Deux ans de Covid et des années de course au bord des plages avaient tué le Tour. Cette renaissance est une bénédiction pour toute une génération de régatiers lémaniques qui rêvent désormais d’emprunter le sillage de Justine Mettraux, Simon Koster, Alan Roura et autre Valentin Gautier. «Il y a du talent, précise ce dernier. Et surtout beaucoup d’envie. Notre parcours sur ce Tour témoigne d’une belle progression au fil des étapes. Notre résultat final, 6e , se situe bien au-delà de nos espérances. Et notre victoire lors de la dernière étape de liaison, qui était un peu l’étape reine, restera comme le tout grand moment de ces trois semaines très intenses. En plus de trente participations, les victoires du CER n’ont pas été si nombreuses que ça ! C’est donc toujours très plaisant de le vivre et l’explosion de joie au passage de la ligne était à la hauteur de l’exploit!»
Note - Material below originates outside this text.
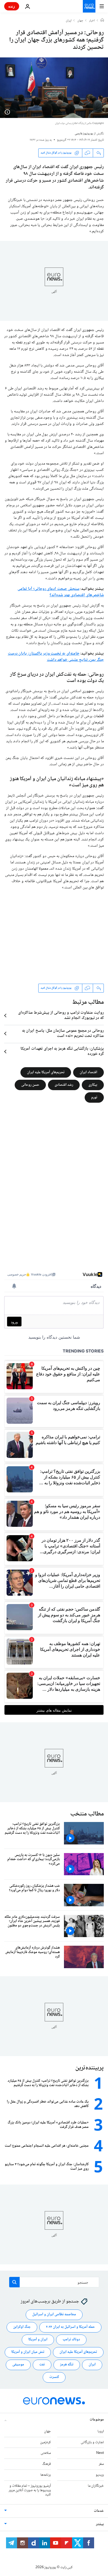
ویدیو (100, 2475)
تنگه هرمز (66, 2365)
De Saint-Quay Portrieux à la Rochelle, le CER a réussi son pari à plus d’un tour. Un noyau dur se dessine au sein de l’équipe. «Nous avons posé les bases pour construire une belle histoire», conclut Valentin Gautier. Un constat sans doute partagé par l’autre équipe suisse, Race for Science Verder, qui a terminé 10e tout en faisant le plein d’expériences et d’émotions.